Elmer Township is a township in Saint Louis County, Minnesota, United States. The population was 132 at the 2020 census.

Saint Louis County Highway 5 (CR 5) and County Highway 133 (CR 133) are two of the main routes in the township.

CR 5 runs north–south through the northeast portion of the township. CR 133 runs east–west through the middle of Elmer Township.

The unincorporated community of Elmer is located within the northeast corner of Elmer Township.

==Geography==
According to the United States Census Bureau, the township has a total area of 40.7 sqmi; 40.6 sqmi is land and 0.1 sqmi, or 0.32%, is water.

Joula Creek flows through the western portion of the township.

The Saint Louis River runs north–south along Elmer Township's eastern boundary line with adjacent Meadowlands Township.

===Adjacent townships, cities, and communities===
The following are adjacent to Elmer Township :

- Toivola Township (north)
- Meadowlands Township (east)
- The city of Meadowlands (east)
- Ness Township (southeast)
- Van Buren Township (south)
- The city of Floodwood (south)
- Potshot Lake Unorganized Territory (southwest)
- Cedar Valley Township (west and northwest)

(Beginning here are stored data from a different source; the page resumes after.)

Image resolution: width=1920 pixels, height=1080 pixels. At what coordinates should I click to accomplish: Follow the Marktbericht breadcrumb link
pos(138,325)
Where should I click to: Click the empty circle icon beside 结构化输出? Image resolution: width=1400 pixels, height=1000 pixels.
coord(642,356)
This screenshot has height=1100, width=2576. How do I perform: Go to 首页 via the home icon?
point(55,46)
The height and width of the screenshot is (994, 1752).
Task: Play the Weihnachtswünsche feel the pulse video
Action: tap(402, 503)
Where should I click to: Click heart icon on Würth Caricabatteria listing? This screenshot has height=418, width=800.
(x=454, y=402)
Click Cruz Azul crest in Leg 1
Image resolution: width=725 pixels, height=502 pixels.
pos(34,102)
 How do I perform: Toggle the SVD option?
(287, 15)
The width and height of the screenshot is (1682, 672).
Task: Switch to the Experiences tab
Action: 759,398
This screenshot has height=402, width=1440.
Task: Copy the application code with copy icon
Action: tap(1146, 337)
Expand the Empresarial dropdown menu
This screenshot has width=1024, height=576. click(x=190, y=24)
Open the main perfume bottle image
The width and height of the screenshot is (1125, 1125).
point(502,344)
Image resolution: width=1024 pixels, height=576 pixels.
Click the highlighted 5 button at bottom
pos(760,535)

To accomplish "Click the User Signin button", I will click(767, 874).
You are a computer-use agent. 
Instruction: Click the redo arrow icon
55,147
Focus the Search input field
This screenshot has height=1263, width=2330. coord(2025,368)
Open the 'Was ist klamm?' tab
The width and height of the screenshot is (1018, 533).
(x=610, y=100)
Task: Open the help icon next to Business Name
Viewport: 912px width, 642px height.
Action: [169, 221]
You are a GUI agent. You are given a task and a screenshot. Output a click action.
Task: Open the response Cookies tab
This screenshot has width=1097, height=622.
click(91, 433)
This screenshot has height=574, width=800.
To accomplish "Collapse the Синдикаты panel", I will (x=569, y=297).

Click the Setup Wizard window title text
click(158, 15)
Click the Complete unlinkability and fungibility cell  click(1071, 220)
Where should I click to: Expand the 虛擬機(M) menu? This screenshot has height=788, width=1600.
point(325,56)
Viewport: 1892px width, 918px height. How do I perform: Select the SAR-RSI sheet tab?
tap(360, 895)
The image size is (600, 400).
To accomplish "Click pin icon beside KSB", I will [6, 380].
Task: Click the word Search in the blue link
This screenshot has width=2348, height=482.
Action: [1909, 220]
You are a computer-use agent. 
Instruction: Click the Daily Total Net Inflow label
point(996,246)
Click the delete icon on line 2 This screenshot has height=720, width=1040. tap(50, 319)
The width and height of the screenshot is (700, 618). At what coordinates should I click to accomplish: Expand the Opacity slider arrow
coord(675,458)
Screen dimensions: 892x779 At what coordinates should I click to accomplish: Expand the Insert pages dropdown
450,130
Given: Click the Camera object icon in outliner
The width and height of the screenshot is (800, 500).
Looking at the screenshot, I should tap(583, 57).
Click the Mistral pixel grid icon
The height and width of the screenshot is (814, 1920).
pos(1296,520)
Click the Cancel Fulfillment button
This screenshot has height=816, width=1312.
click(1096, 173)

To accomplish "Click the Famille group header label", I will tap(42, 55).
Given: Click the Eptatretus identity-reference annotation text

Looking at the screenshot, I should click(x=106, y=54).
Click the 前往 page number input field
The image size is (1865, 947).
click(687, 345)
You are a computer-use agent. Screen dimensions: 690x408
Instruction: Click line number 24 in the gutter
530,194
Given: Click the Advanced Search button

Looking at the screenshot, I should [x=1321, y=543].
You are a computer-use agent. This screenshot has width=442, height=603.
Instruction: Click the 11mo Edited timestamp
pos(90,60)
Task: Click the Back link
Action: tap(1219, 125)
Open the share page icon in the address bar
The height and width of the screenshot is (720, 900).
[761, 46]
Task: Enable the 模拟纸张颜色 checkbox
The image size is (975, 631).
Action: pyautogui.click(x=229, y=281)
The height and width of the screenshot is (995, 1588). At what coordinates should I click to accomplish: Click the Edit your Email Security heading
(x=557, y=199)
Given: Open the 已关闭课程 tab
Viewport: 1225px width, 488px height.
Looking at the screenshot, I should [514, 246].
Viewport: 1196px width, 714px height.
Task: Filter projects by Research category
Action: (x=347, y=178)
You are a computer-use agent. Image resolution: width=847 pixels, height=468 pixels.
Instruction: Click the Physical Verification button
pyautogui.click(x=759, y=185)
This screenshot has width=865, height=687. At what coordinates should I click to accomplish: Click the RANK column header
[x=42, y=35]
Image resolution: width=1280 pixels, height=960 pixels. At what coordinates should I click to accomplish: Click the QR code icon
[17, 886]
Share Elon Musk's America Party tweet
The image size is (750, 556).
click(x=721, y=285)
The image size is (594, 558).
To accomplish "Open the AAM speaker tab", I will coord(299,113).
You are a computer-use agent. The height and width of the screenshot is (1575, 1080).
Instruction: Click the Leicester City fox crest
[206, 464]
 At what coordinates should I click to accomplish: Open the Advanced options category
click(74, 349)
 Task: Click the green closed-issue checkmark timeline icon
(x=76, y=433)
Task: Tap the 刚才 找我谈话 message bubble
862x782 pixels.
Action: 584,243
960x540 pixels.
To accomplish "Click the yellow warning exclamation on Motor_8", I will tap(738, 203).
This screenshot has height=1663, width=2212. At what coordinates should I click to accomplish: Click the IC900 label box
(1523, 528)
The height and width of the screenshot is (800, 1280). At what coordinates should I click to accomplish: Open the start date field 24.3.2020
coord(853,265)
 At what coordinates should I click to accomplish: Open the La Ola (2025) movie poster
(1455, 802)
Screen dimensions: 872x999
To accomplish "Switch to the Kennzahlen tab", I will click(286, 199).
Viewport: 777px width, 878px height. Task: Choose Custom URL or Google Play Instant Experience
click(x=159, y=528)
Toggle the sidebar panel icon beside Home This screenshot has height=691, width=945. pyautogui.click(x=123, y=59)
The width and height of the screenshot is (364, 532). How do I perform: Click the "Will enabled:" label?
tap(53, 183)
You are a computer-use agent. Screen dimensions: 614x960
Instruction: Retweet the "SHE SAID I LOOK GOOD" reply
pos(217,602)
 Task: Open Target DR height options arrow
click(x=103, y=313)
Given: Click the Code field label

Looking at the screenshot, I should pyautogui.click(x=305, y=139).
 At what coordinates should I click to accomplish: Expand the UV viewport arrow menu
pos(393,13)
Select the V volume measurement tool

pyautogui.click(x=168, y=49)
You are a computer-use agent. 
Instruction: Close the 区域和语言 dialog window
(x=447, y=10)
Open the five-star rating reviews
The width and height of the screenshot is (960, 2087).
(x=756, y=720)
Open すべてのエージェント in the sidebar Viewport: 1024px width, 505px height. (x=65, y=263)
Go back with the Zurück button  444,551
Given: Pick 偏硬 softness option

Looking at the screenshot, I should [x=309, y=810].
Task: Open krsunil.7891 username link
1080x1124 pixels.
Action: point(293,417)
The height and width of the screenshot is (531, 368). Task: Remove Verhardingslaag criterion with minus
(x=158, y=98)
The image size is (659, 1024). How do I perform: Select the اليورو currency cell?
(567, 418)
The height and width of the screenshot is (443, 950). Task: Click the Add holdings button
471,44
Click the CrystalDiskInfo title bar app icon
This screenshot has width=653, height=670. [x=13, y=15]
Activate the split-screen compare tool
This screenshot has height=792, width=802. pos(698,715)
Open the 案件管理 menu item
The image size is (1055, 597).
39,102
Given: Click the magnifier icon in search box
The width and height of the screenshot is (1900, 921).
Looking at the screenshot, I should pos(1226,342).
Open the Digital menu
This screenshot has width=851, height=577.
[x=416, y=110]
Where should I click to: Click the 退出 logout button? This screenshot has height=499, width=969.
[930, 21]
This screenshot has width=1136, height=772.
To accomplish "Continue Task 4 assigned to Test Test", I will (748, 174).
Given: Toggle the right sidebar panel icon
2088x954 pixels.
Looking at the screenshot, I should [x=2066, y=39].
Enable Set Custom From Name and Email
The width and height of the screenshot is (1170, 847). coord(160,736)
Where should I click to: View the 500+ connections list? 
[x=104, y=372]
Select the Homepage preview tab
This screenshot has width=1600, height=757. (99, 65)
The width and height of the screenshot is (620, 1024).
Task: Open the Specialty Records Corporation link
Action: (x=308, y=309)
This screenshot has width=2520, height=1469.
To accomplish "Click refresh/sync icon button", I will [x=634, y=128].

===Unincorporated communities===
- Elmer

==Demographics==
At the 2000 census there were 165 people, 59 households, and 47 families living in the township. The population density was 4.1 people per square mile (1.6/km^{2}). There were 66 housing units at an average density of 1.6/sq mi (0.6/km^{2}). The racial makeup of the township was 100.00% White.
Of the 59 households 28.8% had children under the age of 18 living with them, 69.5% were married couples living together, 5.1% had a female householder with no husband present, and 20.3% were non-families. 20.3% of households were one person and 13.6% were one person aged 65 or older. The average household size was 2.80 and the average family size was 3.23.

The age distribution was 25.5% under the age of 18, 5.5% from 18 to 24, 24.2% from 25 to 44, 29.1% from 45 to 64, and 15.8% 65 or older. The median age was 42 years. For every 100 females, there were 106.3 males. For every 100 females age 18 and over, there were 115.8 males.

The median household income was $42,344 and the median family income was $43,250. Males had a median income of $32,917 versus $10,417 for females. The per capita income for the township was $17,418. About 20.8% of families and 19.9% of the population were below the poverty line, including 29.8% of those under the age of eighteen and 23.8% of those sixty five or over.